I immediately called a friend I thought would sympathize, but was brushed off with a "that's just talk." How could I have achieved so much, intellectually and academically, if I had ADD?
Cut to last week in my therapist's office and all I can feel is excitement and relief at the prospect of getting some validation for all my struggles and shame throughout the years. The hope of getting "fixed"! I envisioned myself in the classroom again teaching, this time without the paranoid fear of being "found out."
Having since that session read more about how to cope with ADD, I'm not quite so hopeful anymore. Though my therapist was very encouraging that things could get easier for me (in particular, she talked about how brain patterns can be reconfigured where there are glitches, but I got the sense that this form of therapy is rarely used because insurance companies don't cover the treatment). Still, the literature suggests things can get better, so I'm clinging to hope.
I'm starting the three session diagnosis process this week. I'm particularly intrigued by the EEG testing they'll do of my brain's electrical activity.

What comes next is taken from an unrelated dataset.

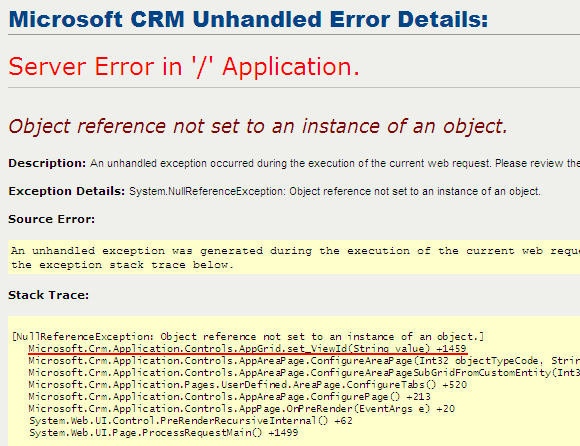Viewport: 580px width, 446px height.
Task: Click the unhandled exception source error box
Action: click(x=294, y=257)

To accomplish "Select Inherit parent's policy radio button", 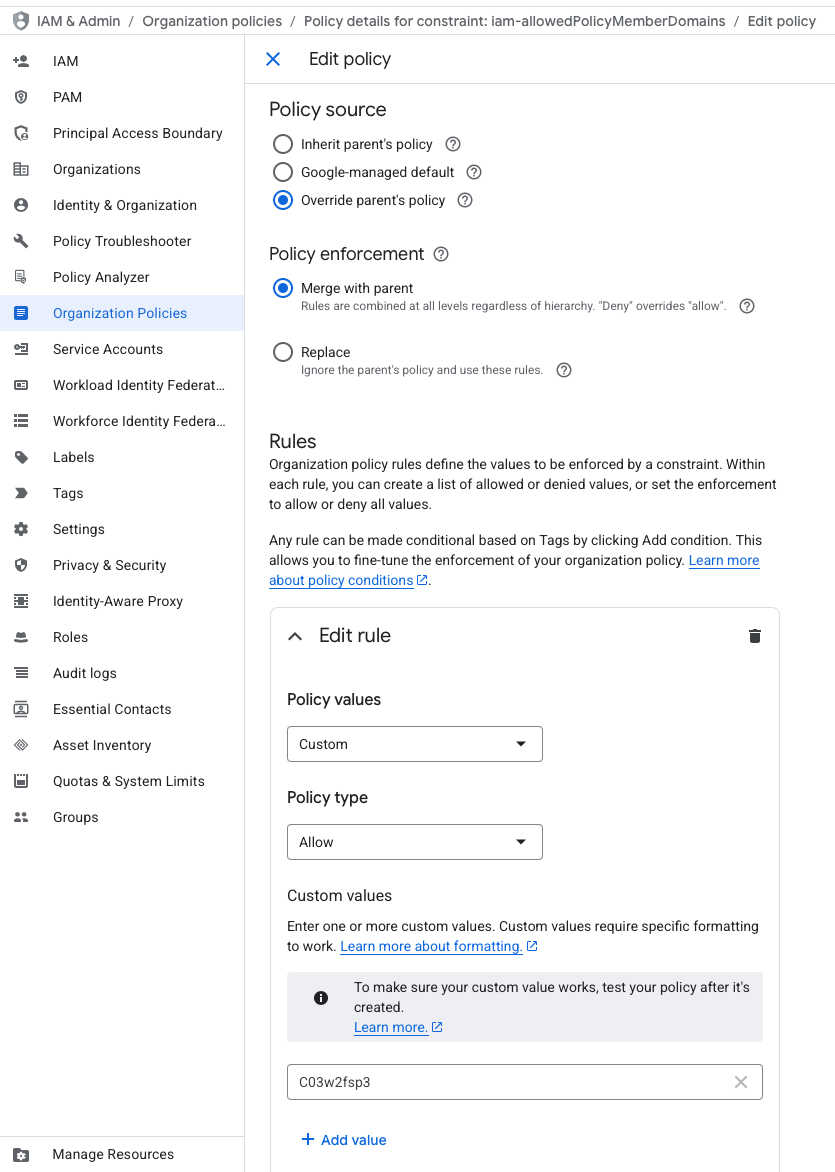I will click(282, 144).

I have so many things I'd like to say about all of this, but at the moment my brain is foggy from all the thoughts this has brought up. — I'll share more when I'm less distracted. For now I at least wanted to start the conversation. I'd love to hear from others who've gone through the ADD diagnosis process as an adult, whether you tested positive or negative. (My therapist seems pretty confident I do have ADD, unless my struggles are a result of anxiety/post traumatic stress disorder.)